━━ Items ━━

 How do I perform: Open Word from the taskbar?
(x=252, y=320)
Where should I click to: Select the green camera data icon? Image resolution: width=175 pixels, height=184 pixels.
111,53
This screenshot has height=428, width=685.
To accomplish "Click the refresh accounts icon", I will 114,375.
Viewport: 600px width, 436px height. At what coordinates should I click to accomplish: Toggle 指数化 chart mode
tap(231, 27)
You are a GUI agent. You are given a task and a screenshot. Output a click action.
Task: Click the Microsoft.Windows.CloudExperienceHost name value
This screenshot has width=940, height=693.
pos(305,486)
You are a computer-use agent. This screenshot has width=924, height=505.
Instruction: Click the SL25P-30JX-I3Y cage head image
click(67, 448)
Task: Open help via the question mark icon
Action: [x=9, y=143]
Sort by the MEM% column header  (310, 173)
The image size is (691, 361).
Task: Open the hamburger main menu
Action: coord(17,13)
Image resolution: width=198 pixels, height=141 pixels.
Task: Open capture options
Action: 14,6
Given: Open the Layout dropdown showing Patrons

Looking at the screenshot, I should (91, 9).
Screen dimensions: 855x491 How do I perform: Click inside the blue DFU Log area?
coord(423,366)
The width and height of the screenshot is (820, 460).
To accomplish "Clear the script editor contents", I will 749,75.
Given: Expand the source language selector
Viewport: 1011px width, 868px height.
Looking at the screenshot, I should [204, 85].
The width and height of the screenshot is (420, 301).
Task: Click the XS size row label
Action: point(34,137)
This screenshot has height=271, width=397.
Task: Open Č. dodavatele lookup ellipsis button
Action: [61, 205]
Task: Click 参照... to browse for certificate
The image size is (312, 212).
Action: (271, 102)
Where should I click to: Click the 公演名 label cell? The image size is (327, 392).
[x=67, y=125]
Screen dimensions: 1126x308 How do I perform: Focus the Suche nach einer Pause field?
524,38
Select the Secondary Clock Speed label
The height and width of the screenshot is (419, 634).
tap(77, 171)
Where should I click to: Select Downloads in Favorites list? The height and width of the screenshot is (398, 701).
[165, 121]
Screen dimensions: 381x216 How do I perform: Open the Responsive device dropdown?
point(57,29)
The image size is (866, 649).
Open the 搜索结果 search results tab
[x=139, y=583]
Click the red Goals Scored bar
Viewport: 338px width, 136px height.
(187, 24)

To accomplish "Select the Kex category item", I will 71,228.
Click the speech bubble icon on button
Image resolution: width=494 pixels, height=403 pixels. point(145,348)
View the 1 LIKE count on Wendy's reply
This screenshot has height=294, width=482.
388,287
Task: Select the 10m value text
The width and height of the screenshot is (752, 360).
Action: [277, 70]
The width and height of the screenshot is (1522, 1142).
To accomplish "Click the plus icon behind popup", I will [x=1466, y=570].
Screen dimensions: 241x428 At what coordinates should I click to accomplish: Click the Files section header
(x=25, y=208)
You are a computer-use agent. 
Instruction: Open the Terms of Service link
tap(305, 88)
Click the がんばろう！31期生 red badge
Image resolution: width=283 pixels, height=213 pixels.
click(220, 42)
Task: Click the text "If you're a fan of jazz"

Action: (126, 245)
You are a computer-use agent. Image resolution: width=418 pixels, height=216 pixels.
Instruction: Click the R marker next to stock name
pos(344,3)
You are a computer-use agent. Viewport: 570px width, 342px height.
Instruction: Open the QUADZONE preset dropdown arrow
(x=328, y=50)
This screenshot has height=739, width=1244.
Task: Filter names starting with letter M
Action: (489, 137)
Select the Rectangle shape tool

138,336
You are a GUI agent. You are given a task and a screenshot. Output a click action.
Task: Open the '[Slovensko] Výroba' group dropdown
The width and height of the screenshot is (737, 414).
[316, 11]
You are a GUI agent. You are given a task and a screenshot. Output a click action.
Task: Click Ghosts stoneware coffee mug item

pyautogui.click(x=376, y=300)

━━━

● Objective
Return every one of the entries above verbatim, with no changes.

● Result below
 How do I perform: Open Word from the taskbar?
(x=252, y=320)
Where should I click to: Select the green camera data icon? Image resolution: width=175 pixels, height=184 pixels.
111,53
This screenshot has height=428, width=685.
To accomplish "Click the refresh accounts icon", I will 114,375.
Viewport: 600px width, 436px height. At what coordinates should I click to accomplish: Toggle 指数化 chart mode
tap(231, 27)
You are a GUI agent. You are given a task and a screenshot. Output a click action.
Task: Click the Microsoft.Windows.CloudExperienceHost name value
This screenshot has width=940, height=693.
pos(305,486)
You are a computer-use agent. This screenshot has width=924, height=505.
Instruction: Click the SL25P-30JX-I3Y cage head image
click(67, 448)
Task: Open help via the question mark icon
Action: [x=9, y=143]
Sort by the MEM% column header  (310, 173)
The image size is (691, 361).
Task: Open the hamburger main menu
Action: coord(17,13)
Image resolution: width=198 pixels, height=141 pixels.
Task: Open capture options
Action: 14,6
Given: Open the Layout dropdown showing Patrons

Looking at the screenshot, I should (91, 9).
Screen dimensions: 855x491 How do I perform: Click inside the blue DFU Log area?
coord(423,366)
The width and height of the screenshot is (820, 460).
To accomplish "Clear the script editor contents", I will 749,75.
Given: Expand the source language selector
Viewport: 1011px width, 868px height.
Looking at the screenshot, I should [204, 85].
The width and height of the screenshot is (420, 301).
Task: Click the XS size row label
Action: point(34,137)
This screenshot has height=271, width=397.
Task: Open Č. dodavatele lookup ellipsis button
Action: [61, 205]
Task: Click 参照... to browse for certificate
The image size is (312, 212).
Action: (271, 102)
Where should I click to: Click the 公演名 label cell? The image size is (327, 392).
[x=67, y=125]
Screen dimensions: 1126x308 How do I perform: Focus the Suche nach einer Pause field?
524,38
Select the Secondary Clock Speed label
The height and width of the screenshot is (419, 634).
tap(77, 171)
Where should I click to: Select Downloads in Favorites list? The height and width of the screenshot is (398, 701).
[165, 121]
Screen dimensions: 381x216 How do I perform: Open the Responsive device dropdown?
point(57,29)
The image size is (866, 649).
Open the 搜索结果 search results tab
[x=139, y=583]
Click the red Goals Scored bar
Viewport: 338px width, 136px height.
(187, 24)

To accomplish "Select the Kex category item", I will 71,228.
Click the speech bubble icon on button
Image resolution: width=494 pixels, height=403 pixels. point(145,348)
View the 1 LIKE count on Wendy's reply
This screenshot has height=294, width=482.
388,287
Task: Select the 10m value text
The width and height of the screenshot is (752, 360).
Action: [277, 70]
The width and height of the screenshot is (1522, 1142).
To accomplish "Click the plus icon behind popup", I will [x=1466, y=570].
Screen dimensions: 241x428 At what coordinates should I click to accomplish: Click the Files section header
(x=25, y=208)
You are a computer-use agent. 
Instruction: Open the Terms of Service link
tap(305, 88)
Click the がんばろう！31期生 red badge
Image resolution: width=283 pixels, height=213 pixels.
click(220, 42)
Task: Click the text "If you're a fan of jazz"

Action: (126, 245)
You are a computer-use agent. Image resolution: width=418 pixels, height=216 pixels.
Instruction: Click the R marker next to stock name
pos(344,3)
You are a computer-use agent. Viewport: 570px width, 342px height.
Instruction: Open the QUADZONE preset dropdown arrow
(x=328, y=50)
This screenshot has height=739, width=1244.
Task: Filter names starting with letter M
Action: (489, 137)
Select the Rectangle shape tool

138,336
You are a GUI agent. You are given a task and a screenshot. Output a click action.
Task: Open the '[Slovensko] Výroba' group dropdown
The width and height of the screenshot is (737, 414).
[316, 11]
You are a GUI agent. You are given a task and a screenshot. Output a click action.
Task: Click Ghosts stoneware coffee mug item

pyautogui.click(x=376, y=300)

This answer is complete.